Bruce Garrioch of the Ottawa Citizen reports the Flyers and Montreal Canadiens are among the teams circling Mason McTavish this summer.
The 23-year-old center posted just 17 goals and 24 assists in 75 games this season and was scratched twice in the playoffs by head coach Joel Quenneville.
"It's believed the Flyers would be among the teams that would show interest in Mason McTavish because they need help in the middle, along with the Canadiens."
- Bruce Garrioch
- Bruce Garrioch
The reaction has been predictable. Every outlet is framing this as a bidding war between Eastern Conference teams desperate for center help.
That framing ignores the single biggest advantage Philadelphia holds over every other suitor.
The Anaheim-to-Philly pipeline already works
Last June, Danny Briere acquired Trevor Zegras from the Ducks for Ryan Poehling and a pair of mid-round picks.
Zegras had spent two seasons stuck on Anaheim's wing, fighting injuries and trade anxiety.
In Philadelphia, he moved back to center and was on pace for career highs with 25 points in his first 25 games under Rick Tocchet.

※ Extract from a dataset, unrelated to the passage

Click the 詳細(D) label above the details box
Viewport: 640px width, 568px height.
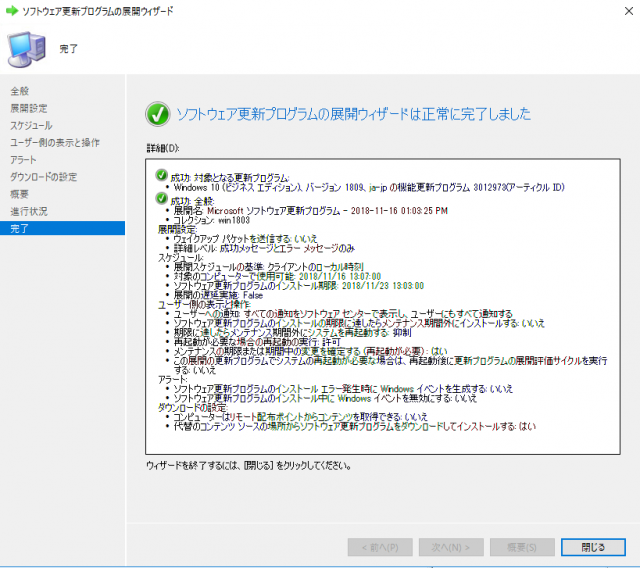(x=162, y=148)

That is not a coincidence.
Quenneville's system demands 200-foot, goal-line-to-goal-line centers. McTavish's lack of straight-line speed made him a poor fit for that structure, but his heavy shot and forechecking ability are exactly the tools Tocchet has already proven he can unlock with former Ducks forwards.
Montreal can offer a deep prospect pool but they cant offer a proven track record of rehabilitating Anaheim talent in a system built to maximize it.
The price might be lower than it looks
Garrioch reports suitors would need a first-round pick and an NHL-ready player. That sounds steep until you remember Anaheim let Zegras go for a second-rounder, a fourth-rounder, and a depth forward.
McTavish carries a $7 million cap hit through 2031 with zero trade protection. His playoff scratches give Briere real leverage to negotiate down from Pat Verbeek's opening ask.
The Flyers are not just another interested team. They are the team that already ran this exact experiment and watched it work.